Rote, 76, had glandular cancer in his neck the first time and throat cancer the second time. After six months of radiation therapy, he was declared cancer free.
"I have a bit of a shaky voice, but I'm grateful for what I have," he said. "Even though we haven't conquered this beast we have come a long way in how we are able to treat it. Forty years ago if you were diagnosed with cancer you were pretty much told to get your affairs in order. But that's not the case with many cancers today and I think one day we will be able to look back and say, 'Oh, yeah. We used to have to deal with cancer, but not anymore.'"

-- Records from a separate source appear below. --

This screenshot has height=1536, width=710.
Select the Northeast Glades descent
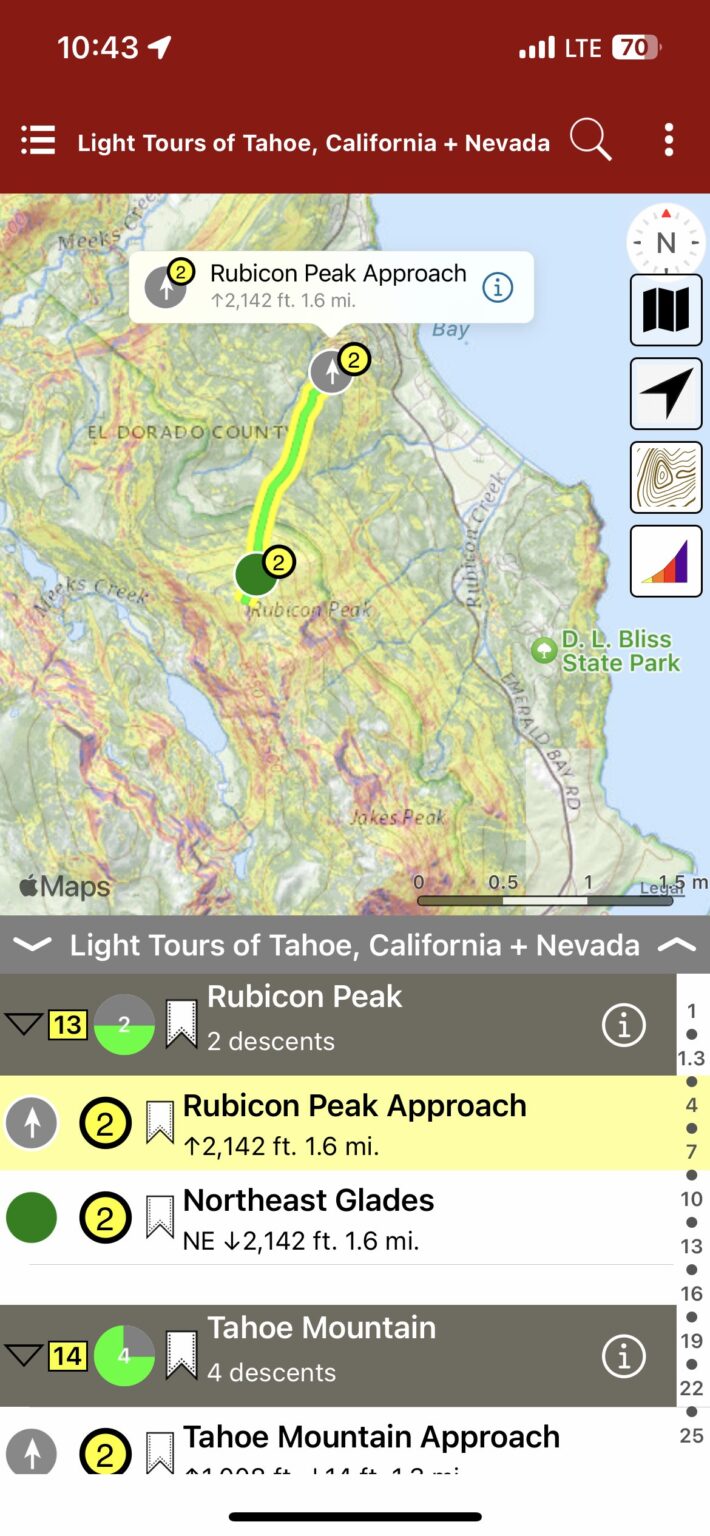click(308, 1218)
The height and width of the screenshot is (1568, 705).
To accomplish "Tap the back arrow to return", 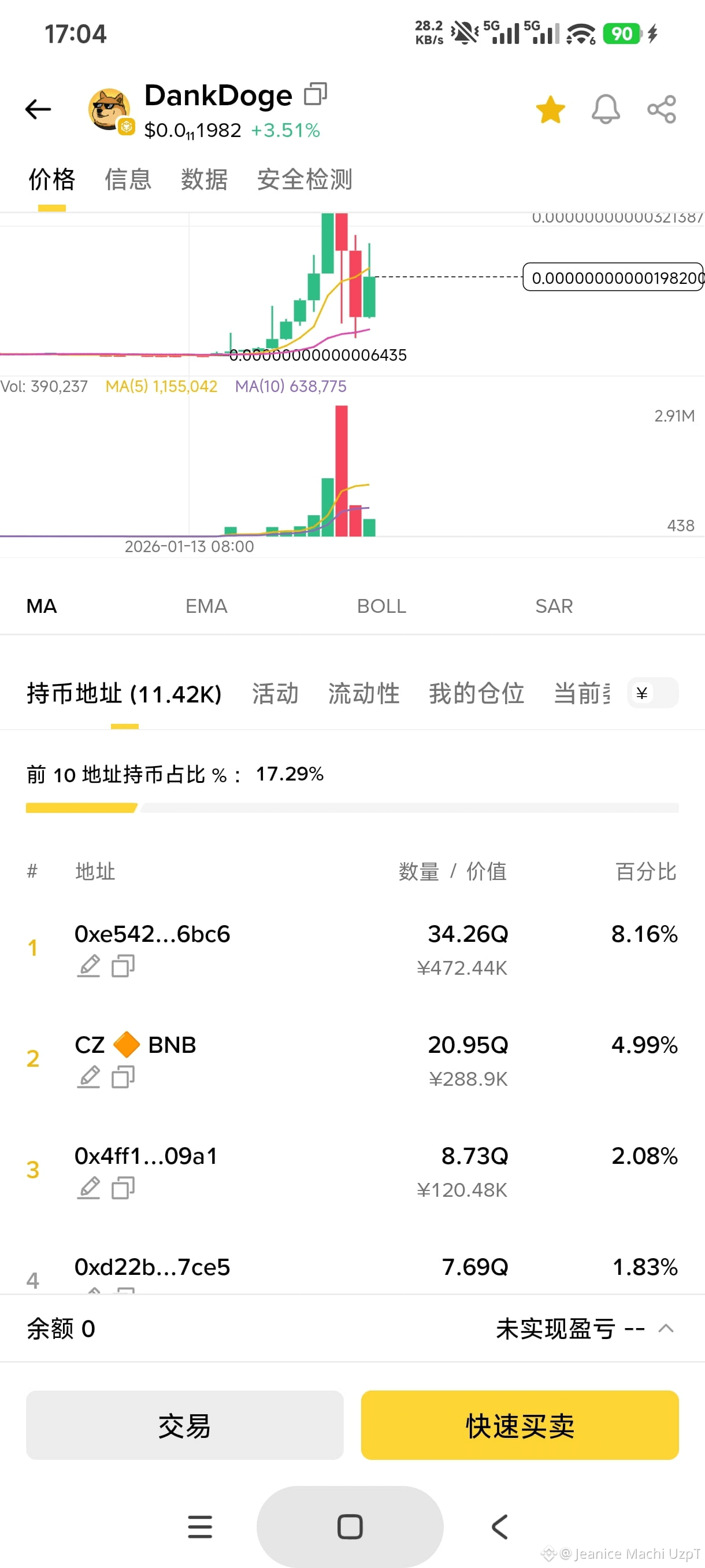I will coord(38,110).
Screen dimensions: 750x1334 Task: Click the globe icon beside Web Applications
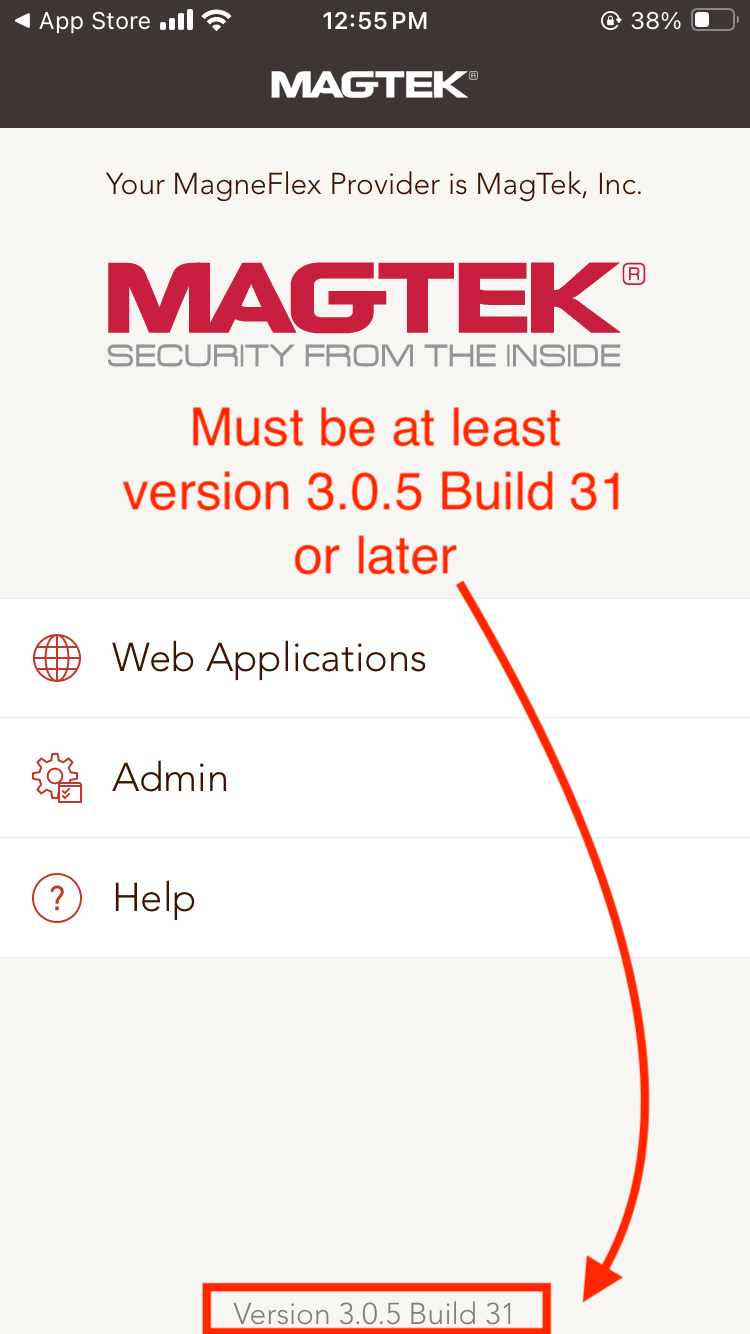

Rote was one of many cancer survivors at this year's Relay For Life West Weber, an overnight community walk Friday to raise funds for the American Cancer Society.
"I attend because it's a good opportunity to meet other survivors as well as people who are facing cancer," Rote said. "It's also a good cause and one I think we should support as much as we can."
Joan Feddern and Harold Sherrod agree.
Feddern, 72, was diagnosed with a type of melanoma four months after her husband died of lung cancer.
"In March of 2002 my husband was diagnosed with a fast growing, aggressive lung cancer. He died 33 days later," Feddern said. "What a shock to our family."
Feddern's children got involved in Relay for Life and the family has been participating for the past eight years in the hope of one day eradicating cancer.
"Two months ago my daughter Stacy had a doctor biopsy a spot on her face. It came back cancerous," Feddern said.
Doctors were able to remove the cancer just as they were able to remove Feddern's, but both women said they don't feel like they are "true" survivors after watching what Feddern's husband went through.
Sherrod, 79, has survived cancer three times. The first two times, he was diagnosed with skin cancer on his ear which took 109 stitches to sew back together. The second time he was diagnosed with prostate cancer. He was treated with radioactive seed implants and is now cancer free.
"They ... planted 168 low dose radioactive seeds in my prostate and that did the job. That killed it," he said. "I participate in Relay for Life because I'm a cancer survivor. It's nice because you get a great dinner and a shirt that says 'I'm a cancer survivor' and you meet a lot of people who have had to face cancer."
The two day event, held at Roy Municipal Park on Friday and Saturday, included a survivor dinner, walk around the track, music, games and a luminary ceremony.